DATA FOR THIS TASK:
■ ■ ■

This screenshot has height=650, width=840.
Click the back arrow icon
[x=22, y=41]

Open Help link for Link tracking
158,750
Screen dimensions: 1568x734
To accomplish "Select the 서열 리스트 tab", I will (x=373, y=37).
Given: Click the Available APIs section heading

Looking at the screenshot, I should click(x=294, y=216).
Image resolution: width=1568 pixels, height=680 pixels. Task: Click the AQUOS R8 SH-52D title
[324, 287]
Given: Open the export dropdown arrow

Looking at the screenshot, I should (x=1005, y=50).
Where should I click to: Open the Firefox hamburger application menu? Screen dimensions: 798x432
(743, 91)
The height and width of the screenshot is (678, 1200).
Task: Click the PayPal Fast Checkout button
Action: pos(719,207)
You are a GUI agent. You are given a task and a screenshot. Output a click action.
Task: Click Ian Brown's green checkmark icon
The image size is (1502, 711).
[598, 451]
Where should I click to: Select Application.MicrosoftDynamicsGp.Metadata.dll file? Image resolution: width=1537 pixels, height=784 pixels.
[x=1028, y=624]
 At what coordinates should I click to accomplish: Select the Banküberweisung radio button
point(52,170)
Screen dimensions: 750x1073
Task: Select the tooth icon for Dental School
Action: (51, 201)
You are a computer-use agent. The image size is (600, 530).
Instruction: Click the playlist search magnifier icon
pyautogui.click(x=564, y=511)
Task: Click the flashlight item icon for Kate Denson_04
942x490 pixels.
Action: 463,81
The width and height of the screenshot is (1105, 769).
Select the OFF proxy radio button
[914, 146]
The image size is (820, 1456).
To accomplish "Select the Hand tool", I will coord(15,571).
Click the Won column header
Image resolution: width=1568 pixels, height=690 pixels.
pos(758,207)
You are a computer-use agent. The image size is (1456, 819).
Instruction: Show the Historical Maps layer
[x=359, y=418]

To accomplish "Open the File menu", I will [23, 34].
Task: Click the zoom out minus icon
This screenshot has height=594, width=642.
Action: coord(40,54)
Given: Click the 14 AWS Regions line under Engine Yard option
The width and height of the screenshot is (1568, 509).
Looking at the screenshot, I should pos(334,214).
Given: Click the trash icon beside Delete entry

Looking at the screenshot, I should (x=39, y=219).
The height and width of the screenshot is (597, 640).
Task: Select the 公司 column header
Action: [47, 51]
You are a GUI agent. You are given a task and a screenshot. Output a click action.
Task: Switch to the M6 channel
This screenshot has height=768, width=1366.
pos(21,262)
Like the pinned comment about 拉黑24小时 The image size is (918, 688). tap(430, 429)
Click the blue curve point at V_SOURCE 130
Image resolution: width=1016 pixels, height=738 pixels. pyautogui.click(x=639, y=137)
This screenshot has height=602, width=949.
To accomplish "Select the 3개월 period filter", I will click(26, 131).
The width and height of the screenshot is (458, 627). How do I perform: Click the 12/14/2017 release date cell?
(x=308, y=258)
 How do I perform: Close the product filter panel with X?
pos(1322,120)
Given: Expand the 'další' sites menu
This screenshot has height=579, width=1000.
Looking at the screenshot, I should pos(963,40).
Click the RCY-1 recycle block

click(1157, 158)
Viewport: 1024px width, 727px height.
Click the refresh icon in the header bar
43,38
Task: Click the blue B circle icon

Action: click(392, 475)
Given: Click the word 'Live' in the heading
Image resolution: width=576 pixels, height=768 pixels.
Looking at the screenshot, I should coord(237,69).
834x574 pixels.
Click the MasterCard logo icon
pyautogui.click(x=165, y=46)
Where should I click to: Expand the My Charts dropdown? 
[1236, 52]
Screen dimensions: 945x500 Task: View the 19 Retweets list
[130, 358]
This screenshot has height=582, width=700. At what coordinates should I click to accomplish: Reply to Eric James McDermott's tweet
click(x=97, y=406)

■ ■ ■

WHAT THE TASK ASKS: Which lines of the entries above contain the word "computer"? Copy each of them.

WRITTEN RESPONSE:
You are a computer-use agent. The image size is (600, 530).
You are a computer-use agent. The image size is (1456, 819).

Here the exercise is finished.